That disturbing truth was nowhere more evident than in Mr. Trump’s pardon, late Friday night, of the former Arizona sheriff Joe Arpaio, which he issued, in his cowardly way, as the nation was riveted to the impending landfall of Hurricane Harvey.
To most people with any awareness of Arizona politics, Mr. Arpaio is an abomination to the rule of law, the principle of equal justice and plain decency. He spent a good part of his near-quarter-century in office terrorizing the Latinos of southern Arizona, locking them up for the crime of having brown skin, abusing and humiliating them, refusing to stop even after a federal judge told him to, and arresting journalists for reporting on it all.
Yet to President Trump, Mr. Arpaio is a role model: a man for whom the “rule of law” means that he can do what he wants when he wants, who humiliates those weaker than him and mocks those who try to constrain him, who evades scrutiny and accountability — in short, a perfect little tyrant.
The president can pardon virtually anyone he wants, which makes it more telling that he chose to wield the power for the first time in favor of Mr. Arpaio, an officer of the law who defied a court order. It shows not only contempt for the judiciary’s sole means of enforcing the law, but suggests that Mr. Trump may be just as eager to pardon friends, family and allies caught up in the Russia investigation.
The Arpaio pardon is not only morally reprehensible on its own, it is also in line with Mr. Trump’s broader attitude toward law enforcement. Consider his affection for the Milwaukee County sheriff, David Clarke, an Arpaio in waiting who has called activists in the Black Lives Matter movement “terrorists” and who runs a county jail where inmates have a tendency to die under suspicious circumstances. (On Sunday morning, as Hurricane Harvey raged across Texas, Mr. Trump tweeted out a plug for Mr. Clarke’s new book and called him a “great guy.”)
The pattern goes back much further, as The Times’s Maggie Haberman wrote on Monday.
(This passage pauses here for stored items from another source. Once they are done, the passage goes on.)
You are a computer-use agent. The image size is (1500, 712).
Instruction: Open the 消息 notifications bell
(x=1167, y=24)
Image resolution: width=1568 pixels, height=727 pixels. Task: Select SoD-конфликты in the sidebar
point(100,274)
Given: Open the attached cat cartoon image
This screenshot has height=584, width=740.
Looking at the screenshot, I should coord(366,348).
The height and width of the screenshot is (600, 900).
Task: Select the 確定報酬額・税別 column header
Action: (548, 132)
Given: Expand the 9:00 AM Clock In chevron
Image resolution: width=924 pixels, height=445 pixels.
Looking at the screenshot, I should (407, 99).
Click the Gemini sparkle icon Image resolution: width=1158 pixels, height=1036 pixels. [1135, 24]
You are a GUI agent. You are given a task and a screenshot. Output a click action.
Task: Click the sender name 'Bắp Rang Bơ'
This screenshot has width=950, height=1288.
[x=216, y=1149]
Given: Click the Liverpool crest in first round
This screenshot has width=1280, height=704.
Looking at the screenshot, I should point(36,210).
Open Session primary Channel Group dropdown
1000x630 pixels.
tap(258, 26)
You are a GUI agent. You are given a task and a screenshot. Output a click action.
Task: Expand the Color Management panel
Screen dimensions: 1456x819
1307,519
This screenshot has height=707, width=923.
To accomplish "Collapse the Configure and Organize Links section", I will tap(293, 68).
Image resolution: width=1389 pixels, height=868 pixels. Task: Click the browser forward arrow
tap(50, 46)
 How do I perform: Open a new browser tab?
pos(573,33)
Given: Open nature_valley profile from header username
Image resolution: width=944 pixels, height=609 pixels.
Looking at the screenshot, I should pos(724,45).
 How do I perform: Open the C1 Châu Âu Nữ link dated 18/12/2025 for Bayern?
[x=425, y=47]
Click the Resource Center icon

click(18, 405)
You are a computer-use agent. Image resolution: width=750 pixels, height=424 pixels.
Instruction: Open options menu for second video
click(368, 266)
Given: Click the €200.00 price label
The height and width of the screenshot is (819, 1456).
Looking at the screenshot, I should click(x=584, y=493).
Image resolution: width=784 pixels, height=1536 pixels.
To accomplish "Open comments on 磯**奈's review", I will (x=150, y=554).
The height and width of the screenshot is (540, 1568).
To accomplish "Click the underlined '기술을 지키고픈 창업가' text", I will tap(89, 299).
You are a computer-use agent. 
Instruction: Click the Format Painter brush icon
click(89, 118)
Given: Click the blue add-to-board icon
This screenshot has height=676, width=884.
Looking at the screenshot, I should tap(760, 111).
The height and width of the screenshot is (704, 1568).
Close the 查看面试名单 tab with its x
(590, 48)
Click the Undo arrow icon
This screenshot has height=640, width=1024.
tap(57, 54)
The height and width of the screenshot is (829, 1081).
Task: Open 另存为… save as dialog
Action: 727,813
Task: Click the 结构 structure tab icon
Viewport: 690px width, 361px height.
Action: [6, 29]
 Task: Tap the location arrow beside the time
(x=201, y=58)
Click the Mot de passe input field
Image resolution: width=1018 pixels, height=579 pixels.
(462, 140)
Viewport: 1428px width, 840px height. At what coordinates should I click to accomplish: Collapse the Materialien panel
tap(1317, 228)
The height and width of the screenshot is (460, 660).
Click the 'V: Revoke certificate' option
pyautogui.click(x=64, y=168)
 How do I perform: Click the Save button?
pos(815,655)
During the presidential campaign, Mr. Trump endorsed the use of torture on terrorism suspects, encouraged supporters at his rallies to assault protesters and made racially tinged comments about a judge overseeing a case involving Trump University.
In his seven months as president, Mr. Trump has attacked federal judges who ruled against the administration’s travel ban; tried to impede investigations into his allies, including Mr….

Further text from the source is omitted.